The as-yet-unnamed airport will be located close to the Black Sea coast on the European side of Istanbul, with construction set to begin in mid-2014. When complete in the middle of the next decade, the airport will have four separate terminals and six runways, with a passenger handling capacity of 150m a year. When the first stages open in 2017, the airport will have a 90m-passenger capacity, 30m more than Istanbul’s two existing airports handled last year.
The new hub will be the home port for Turkish Airlines (THY), which is in the process of expanding both its fleet and its network of routes. The national carrier, which is 49% state-owned, had almost 40m domestic and international passengers in 2012, a figure it aims to push to 46m this year and to 90m by 2020.
Though the contracts have been signed, there have been some questions over the project, including its financing. Both state officials and consortium members have played down concerns over attracting funding for the project, though a number of other major transport infrastructure developments have been delayed due to bidders struggling to get financial backing.
The high cost of the airport has also raised questions over whether the operators will be able to make a healthy return on their investment. According to a report from the finance house Erste, the consortium will be paying $1.2bn annually over 25 years under its lease agreement. This annual rate is three times the rate that TAV Airports Holding, the terminal operator for Istanbul Ataturk Airport, the city’s main airport, pays as its yearly fee.
For the consortium to maximise returns on its $12.9bn or more investment, the new airport will need to live up to its billing as a premier aviation hub, attracting carriers to use it as a transiting point and as a regional base. These hopes may struggle to get off the ground due to existing competition; Dubai, which has expanded its international airport to the level where it is now one of the largest in terms of passenger movements in the world, serving almost 60m passengers in 2012, has developed as the preferred staging point for airlines on the Asia- or Oceania-to-Europe routes. The emirate is continuing to extend its aviation hub, which will have a passenger capacity of 120m by the end of the decade. By contrast, Istanbul’s main airport, Ataturk International, handled only 45m domestic and overseas travellers in 2012, though some of the run-off was taken by the city’s second airport, Sabiha Gokcen located on the Asian side of the city, which catered to 14.9m passengers in 2012, both local and foreign.
There could be some one-off gains that will boost throughput at the facility, with Turkey a strong candidate to host the 2020 Olympic Games, an event that would bring millions of overseas visitors to the city.
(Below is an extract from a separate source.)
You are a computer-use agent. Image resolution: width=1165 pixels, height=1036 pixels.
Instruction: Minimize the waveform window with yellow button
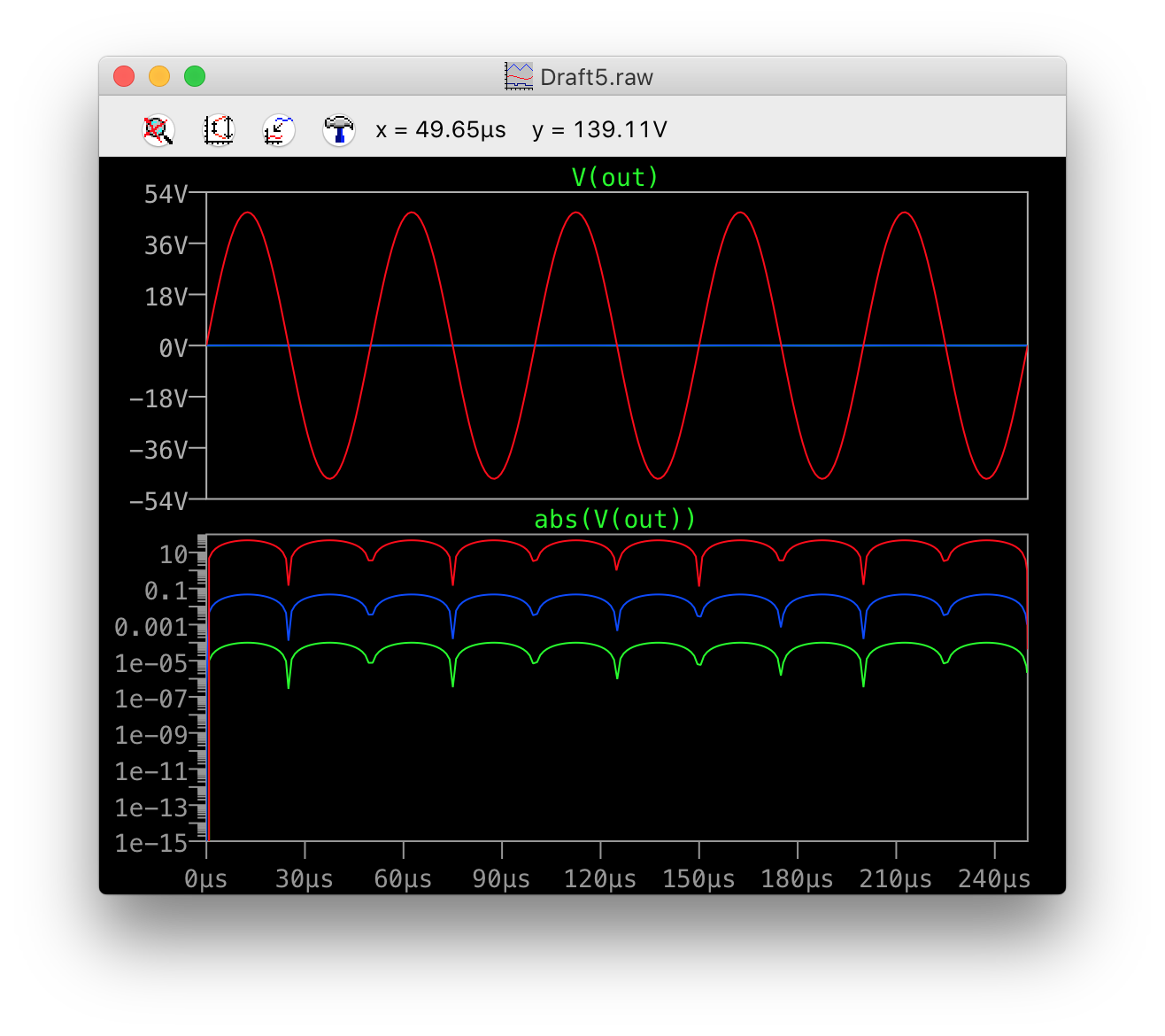coord(159,77)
According to Hasan Arat, the chairman of the Istanbul 2020 bid, finalising the airport tender was a significant milestone in Istanbul’s history, one that would help solidify the city’s Olympic Games chances.
The business opportunities presented by the new project were quickly recognised by the US Commerce Department, which issued an advisory on May 13 saying the new airport development represented more than $1bn in equipment and service exports for US firms. Key areas identified by the department were full-field architecture, design, engineering, procurement and construction; terminal and ground control radar; fire safety and security systems; energy efficient technologies; and ICT equipment. Undoubtedly, European and Asian suppliers and aviation contractors will be keen to get into the act, while Turkey’s own construction industry is likely to be the main beneficiary of the building component of the project.
With THY as its anchor client, the new airport will be busy, though it may need a strong tail wind if it is to reach the heights its proponents have claimed for it. There will be opportunities aplenty during the construction and development stage of the project, but perhaps the hardest job will be to woo carriers away from existing hubs and to make Istanbul one of their main ports of call.